* _AIM OF THE TASK_: Copy each line from the entries that the word "named" appears in.

* _Stored records_:
---+---

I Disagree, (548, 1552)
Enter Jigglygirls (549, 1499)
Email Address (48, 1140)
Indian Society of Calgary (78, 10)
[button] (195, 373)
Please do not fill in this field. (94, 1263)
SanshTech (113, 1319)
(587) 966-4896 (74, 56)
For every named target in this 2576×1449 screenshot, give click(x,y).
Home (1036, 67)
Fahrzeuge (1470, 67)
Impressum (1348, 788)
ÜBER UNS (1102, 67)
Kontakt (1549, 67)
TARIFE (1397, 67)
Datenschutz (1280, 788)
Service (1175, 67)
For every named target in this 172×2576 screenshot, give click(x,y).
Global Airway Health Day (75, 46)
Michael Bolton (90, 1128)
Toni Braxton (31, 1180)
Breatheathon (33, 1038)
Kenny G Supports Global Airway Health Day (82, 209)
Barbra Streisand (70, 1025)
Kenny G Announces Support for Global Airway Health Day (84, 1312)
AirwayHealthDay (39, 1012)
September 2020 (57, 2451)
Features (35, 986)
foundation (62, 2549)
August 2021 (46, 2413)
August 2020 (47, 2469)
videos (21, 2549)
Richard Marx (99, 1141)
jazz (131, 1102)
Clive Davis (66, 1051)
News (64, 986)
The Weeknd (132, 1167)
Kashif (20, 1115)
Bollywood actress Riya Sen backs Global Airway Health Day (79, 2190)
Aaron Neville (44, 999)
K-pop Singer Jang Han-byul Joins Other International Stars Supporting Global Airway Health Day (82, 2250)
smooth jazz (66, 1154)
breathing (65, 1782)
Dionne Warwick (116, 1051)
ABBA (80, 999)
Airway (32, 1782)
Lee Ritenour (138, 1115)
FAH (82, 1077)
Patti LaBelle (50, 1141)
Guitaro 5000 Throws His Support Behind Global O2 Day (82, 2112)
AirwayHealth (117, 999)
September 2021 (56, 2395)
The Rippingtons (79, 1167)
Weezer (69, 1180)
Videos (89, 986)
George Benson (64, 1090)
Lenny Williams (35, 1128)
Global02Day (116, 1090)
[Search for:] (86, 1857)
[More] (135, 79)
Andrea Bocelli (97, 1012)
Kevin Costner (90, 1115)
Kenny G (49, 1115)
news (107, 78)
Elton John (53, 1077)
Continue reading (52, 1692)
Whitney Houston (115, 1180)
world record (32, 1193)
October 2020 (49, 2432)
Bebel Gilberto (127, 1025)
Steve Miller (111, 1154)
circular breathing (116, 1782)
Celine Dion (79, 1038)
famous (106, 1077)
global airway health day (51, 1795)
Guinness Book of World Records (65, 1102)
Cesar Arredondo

---+---

* _SOLUTION FOR THIS TASK_:
For every named target in this 2576×1449 screenshot, give click(x,y).
For every named target in this 172×2576 screenshot, give click(x,y).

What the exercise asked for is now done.